_Yapılacak İş_:
Mağdur beyanına ilişkin belgeye göre şu soruları yanıtlayın.
(a) Mağdur beyanı dışında hiçbir delil elde edilemezse beyan hangi testlere tabi tutulmalıdır?
(b) Beyan, hâkimde hangi izlenimi vermelidir?
(c) Belgenin sonunda anılan Yargıtay dairesi hangisidir?

_Belge_:
* * * * * * *

Cinsel suçların gizli işlenmesi, faillerinin tenha yerleri seçmesi, mağdurlarının büyük çoğunluğunun akıl hastası veya çocuk olması delil elde etmeyi ve ispatlamayı güçleştirse bile beyanın delil olarak kullanılabilmesi için ilk olarak soruşturma veya kovuşturmada elde edilmesi mümkün her delil azami gayret ve titizlikle araştırılmalıdır. Bu çabanın sonuçsuz kalması ve mağdur beyanı dışında hiçbir delil elde edilememesi halinde ise sınamalar yapılarak ifade, sağlamlık, gerçeklik ve güvenilirlik testlerine tabi tutulmalı, inandırıcı bulunmalıdır. Mağdur beyanın yeterli uzunlukta olması, bütünlüklü olarak olayı ifade etmesi, açık bir ifade olması, ayrıntıları yeterince göstermesi, tutarlı olması gerekir. Ayrıca beyanın, açıklaması zor bir konu içermemesi, fiziki imkânsızlık veya tezatlık taşımaması, abartılı olmaması, zayıf kalan noktalarda makul bir açıklama getirmesi yanında, hâkimde kişisel yaşanmış bir tecrübenin ürünü olduğu izlenimini vermesi şartlarını taşımalıdır. Mağdur beyanı alınırken mağdurun ciddi, düşünceli, kendiliğinden, güvenilir jest ve yüz ifadesiyle (mimik) vermesi ve samimi olmasına bakılmalıdır.

 

YARGITAY 14. Ceza Dairesi 2015/8542 E.  2019/11684 K.

* * * * * * *

_Veri Bloğu_:
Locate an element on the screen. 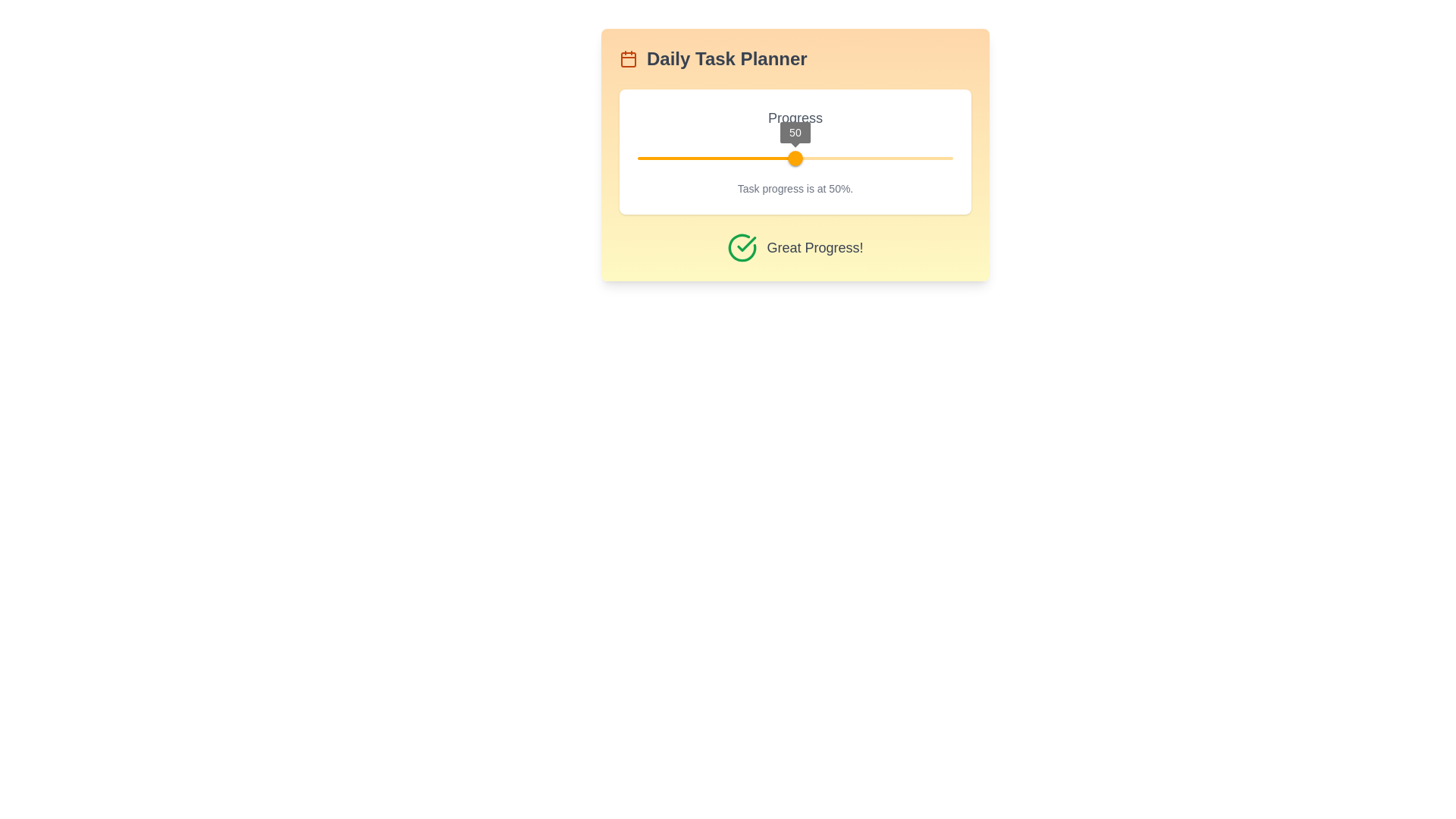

* * * * * * *

_Görev Yanıtı_:
(a) İfade, sağlamlık, gerçeklik ve güvenilirlik testlerine.
(b) Kişisel yaşanmış bir tecrübenin ürünü olduğu izlenimini.
(c) 14. Ceza Dairesi.